Introduction: Laparoscopic adjustable gastric band (LAGB) is one of the most frequently performed bariatric procedures due to a low morbidity published and good short-term results. Unsatisfactory long-term outcomes reported have motivated different surgeons to perform others procedures instead. In some patients, the lack of satisfactory results in term of weight loss, determine its conversion to a different procedure. The objective of this study is to evaluate the experience in our institution of patients who underwent a revisional laparoscopic gastric bypass after removal of an adjustable gastric band.

Methods: Retrospective study of patients with an adjustable gastric band installed who underwent a gastric bypass as revisional surgery. Demographic data, comorbidities, surgical interval, surgical indication and outcomes were studied.

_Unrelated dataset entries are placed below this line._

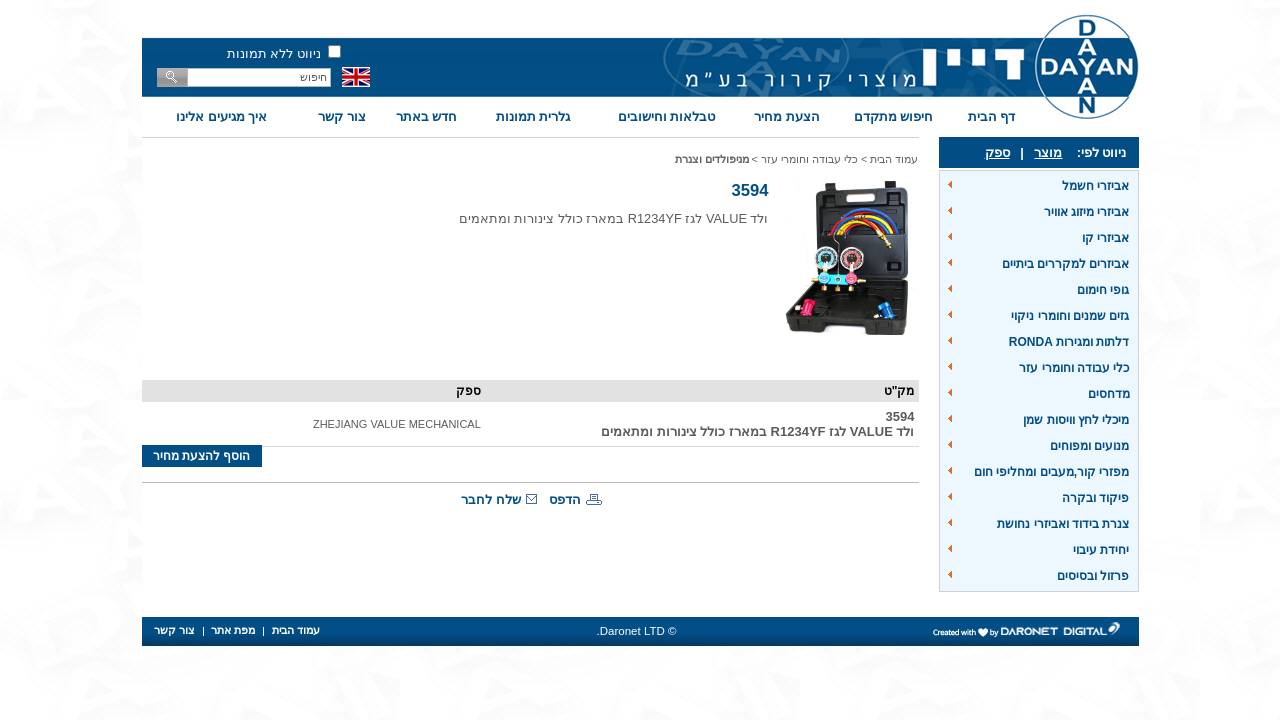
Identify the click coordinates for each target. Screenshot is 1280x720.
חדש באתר (427, 116)
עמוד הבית (894, 159)
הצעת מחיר (787, 116)
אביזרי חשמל (1095, 186)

Results: A total of 37 revisional gastric bypasses were performed in patients with an adjustable gastric band from January 2000 until July 2011. Ten patients had the gastric band installed in our institution (27 %) accounting a 4.9 % of revisional bypass of the 202 LAGB performed in our institution. Gastric band was removed in one stage on 21 patients (56.8%), the median time of band removal was 3 (0-60) months. The most frequent indication for revisional surgery was low weight loss in 29 patients (78.4%). Ten patients reported a poor quality of life (27%), 3 gastro esophageal reflux disease (8.1%), 1 patient presented frequent vomiting (2.7%) and 1 band migration (2.7%). Median preoperative BMI was 37.1 kg/m2 for LAGB and 37.8 kg/m2 for LRYGB. Median operative time for LRYGB was 135 minutes, 75.7% of LRYGB were performed laparoscopically, no conversion to open surgery in this series. There were 2 postoperative early complications (5.4%), an upper GI bleeding and an anastomotic leak, and 8 late complications (21.6%) corresponding to 3 gastrojejunal stenosis (8.1%), 3 mechanical ileus (8.1%), 2 GERD (5.4%) and 1 dumping syndrome (2.7%). Median BMI at 1 postoperative year was 29.0 kg/m2.

Conclusion: Revisional gastric bypass subsequent a LAGB is a procedure that can be performed by laparoscopic approach satisfactorily with significant weight loss at one year, however, it´s associated with a higher incidence of complications compared to non revisional surgery.